● **Task prompt**: Using the data that follows, say how many lines contain the word "Expand", giving the number by itself.

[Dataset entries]

══════

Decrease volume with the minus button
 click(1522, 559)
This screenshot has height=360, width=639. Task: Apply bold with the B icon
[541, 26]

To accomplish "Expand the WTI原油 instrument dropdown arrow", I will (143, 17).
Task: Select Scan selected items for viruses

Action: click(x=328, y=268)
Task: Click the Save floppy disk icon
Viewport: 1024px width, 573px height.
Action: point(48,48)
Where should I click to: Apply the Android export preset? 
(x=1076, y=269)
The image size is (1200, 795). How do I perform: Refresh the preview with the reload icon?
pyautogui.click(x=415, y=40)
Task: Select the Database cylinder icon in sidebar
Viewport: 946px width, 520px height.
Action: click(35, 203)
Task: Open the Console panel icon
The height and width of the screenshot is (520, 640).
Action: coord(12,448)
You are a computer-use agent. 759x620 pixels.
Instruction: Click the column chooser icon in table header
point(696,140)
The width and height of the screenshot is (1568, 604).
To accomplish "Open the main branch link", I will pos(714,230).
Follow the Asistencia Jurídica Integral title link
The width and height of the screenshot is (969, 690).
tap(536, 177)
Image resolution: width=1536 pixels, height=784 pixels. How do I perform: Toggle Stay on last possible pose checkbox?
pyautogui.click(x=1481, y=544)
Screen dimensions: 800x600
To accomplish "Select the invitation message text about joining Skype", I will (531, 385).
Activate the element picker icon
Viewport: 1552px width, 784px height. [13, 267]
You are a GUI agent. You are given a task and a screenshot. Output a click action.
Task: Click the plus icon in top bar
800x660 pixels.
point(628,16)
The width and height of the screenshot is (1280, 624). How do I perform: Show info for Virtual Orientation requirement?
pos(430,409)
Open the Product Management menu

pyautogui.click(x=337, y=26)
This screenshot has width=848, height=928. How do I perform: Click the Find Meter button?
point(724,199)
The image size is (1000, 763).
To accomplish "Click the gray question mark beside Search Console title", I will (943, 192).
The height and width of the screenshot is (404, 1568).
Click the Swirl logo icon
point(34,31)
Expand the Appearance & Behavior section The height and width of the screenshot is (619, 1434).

══════

● **Your response**: 2